* **読解用抜粋**

§

対談

いま人間に足りないのは「放課後の時間」だ

北村匡平×宇野常寛

SNSやデジタルプラットフォームが人々を管理する「プラットフォーム資本主義」が世界中を覆っている。そのような時代に、人々は自分の幸せや人間らしさを追求できるか。この問題にそれぞれ異なるアプローチで向きあったのが、社会学者・批評家の北村匡平氏の『遊びと利他』(集英社新書)と、批評家の宇野常寛氏の『庭の話』(講談社)である。
北村氏と宇野氏が現代の空間と人間の身体の在り方、そして労働や制作のについて考える。

『遊びと利他』(集英社新書)

「歩くこと」と「走ること」

北村 宇野さんは近年の著作のなかで、繰り返し「走ること」について論じられてます。僕は人類学者のティム・インゴルドがすごく好きなんですが、彼は「輸送」と「徒歩旅行」を対比させている。輸送には目的があってそのためにどうするかといった効率性が重視されるが、「散歩」とも言い換えられる「徒歩旅行」は目的に向かってゴールすることではなく、歩く過程の中で世界と呼応する、と。
この対比はかなりしっくりきます。僕は昔からすごく旅が好きで、32、3カ国ぐらい行ってるんですけど、とにかく現地で適当に場所を決めて歩くんです。すると、そこに行くまでの過程でいろいろなことが起こる。ですから、僕の場合は、歩くことで効率化に対抗している意識があるのですが、宇野さんの中では「歩く」と「走る」は大きく違いますか?

宇野 僕も歩くのも     すごく好きなんです。夜型だった頃は、深夜に高田馬場からお台場まで歩いて、途中、築地でお寿司を食べる、みたいなことをよくやっていました。一つか二つのごく限られた、半径1キロぐらいのエリアをディープに味わうのだったら、歩くほうがいいと思っています。歩くといろんなものに出会って、小さな目的がそのたびに生まれて、それがすぐにまたキャンセルされて、次の目的にジャンプする、そういう楽しさがあると思う。

§

* **データ**
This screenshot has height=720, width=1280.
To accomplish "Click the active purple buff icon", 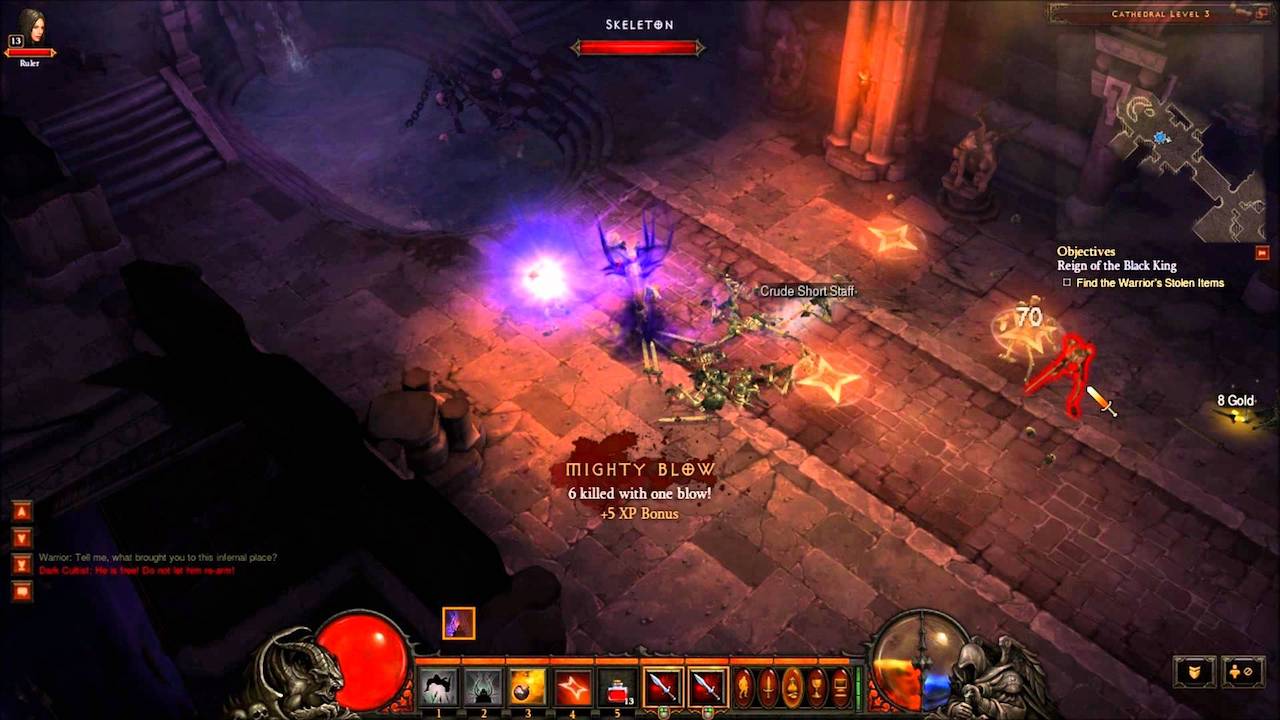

§

* **小問 1**
対談のうち、「いま人間に足りないのは「放課後の時間」だ」から始まり「労働や制作のについて考える。」で終わる部分をそのまま書き写せ。
* **小問 2**
対談が途切れたところから話を引き取り、続きを書け。

* **解答 1**
いま人間に足りないのは「放課後の時間」だ

北村匡平×宇野常寛

SNSやデジタルプラットフォームが人々を管理する「プラットフォーム資本主義」が世界中を覆っている。そのような時代に、人々は自分の幸せや人間らしさを追求できるか。この問題にそれぞれ異なるアプローチで向きあったのが、社会学者・批評家の北村匡平氏の『遊びと利他』(集英社新書)と、批評家の宇野常寛氏の『庭の話』(講談社)である。
北村氏と宇野氏が現代の空間と人間の身体の在り方、そして労働や制作のについて考える。

* **解答 2**
一方、走ることの面白さは、街同士のつながりがよくわかることです。
東京で走ると、1時間で高田馬場から広尾ぐらいまで行くんです 。すると、七つか八つぐらいの街を通り過ぎる。だから、山の手のあたりの土地の高さが高いとか、その土地の姿がすごくわかる。土地の高低差はランナーにとっては大事なもので、走っていると自ずと気づくんですが、そこで高いところと低いところにあるものが全く違うことに気付いたりする。

北村 僕も、コロナ禍の2020年は電車を使わずに、住んでいる二子玉川から大学がある大岡山まで自転車で通勤していました。そこで初めて、電車とは違う土地感覚を持ちましたね。二子玉川は玉川沿いで低い土地だから、大学に行くまでにずいぶん上るんですよね。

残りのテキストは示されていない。